As it happens, the ForecastWatch study available here with a valid email address only reported temperatures, which are as the OP noted are less relevant than precipitation, alas.
Evaluating forecast accuracy along those lines might require some extra effort though.
A relevant question this raises:
Why do local stations run different weather forecasts when they get their data from the same expert, the government.
The local stations may have one meteorologist to the government’s five for their town.
And they certainly have no weather balloons or private Doppler (I don’t think).
Maybe they have a private rain gauge here or there, but why bother at all? They can only get farther from the experts.
You can see how accurate the weather forecasters are with their icons and text forecasts at ForecastAdvisor.com. Just type in your zip code, then click on “Further Analysis” on the bottom right. It will break down how accurate the forecasters are for high and low temperature and precipitation.
Also, for probability of precipitation, you might be interested in these two reports by ForecastWatch.com:
If you have any more questions, feel free to contact me. I’m the founder of Intellovations, LLC, which created both ForecastWatch and ForecastAdvisor.
“Data” is different from “forecast”. Most meteorologists do get model information from the National Weather Service. However, there are many models, and they don’t really provide forecasts in the sense of something a viewer would understand. A good meteorologist uses the models, takes his own knowledge and experience, and mixes it all together to create a forecast. Some of the larger companies, like Accuweather, CustomWeather, The Weather Channel, or DTN/Meteorlogix will run their own computer models in addition to the government ones.
Actually, many midwestern television stations, especially in the tornado belt, buy their own Doppler radars.

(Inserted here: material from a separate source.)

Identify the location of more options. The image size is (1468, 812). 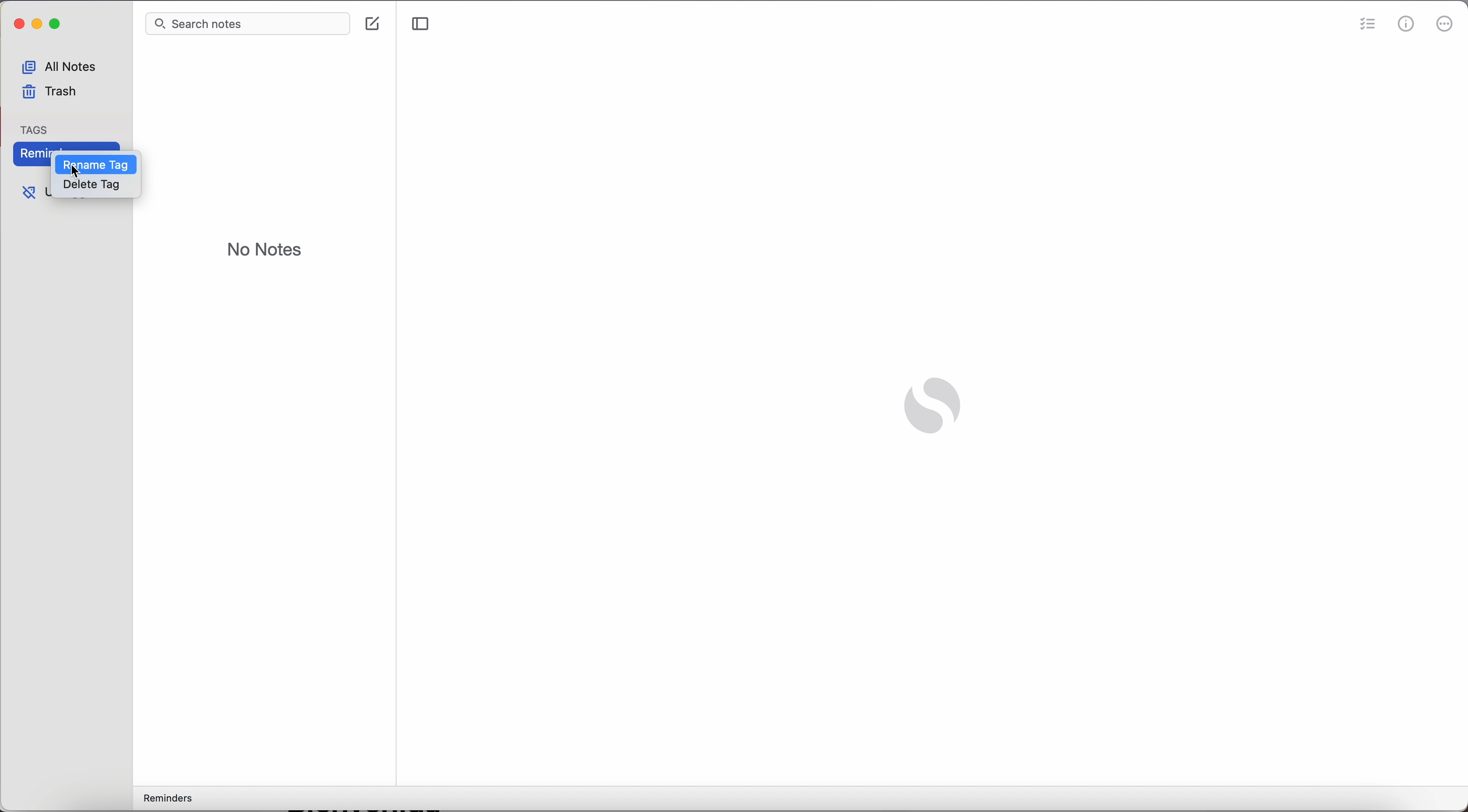
(1446, 26).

In fact, the “Doppler Wars” we get here have even been satirized on such shows as The Daily Show.
Even Cleveland, a bit off the beaten track of Tornado Alley, has at least two local TV stations which boast of their Doppler radar arrays.
Plus, the national services don’t take into account critical data like the color of the wooly bear catapillers, or how long it took Phil to see his shadow. Or the status of the Weather Rock outside the meteorologist’s window. The truly good weathermen know how to account for these factors.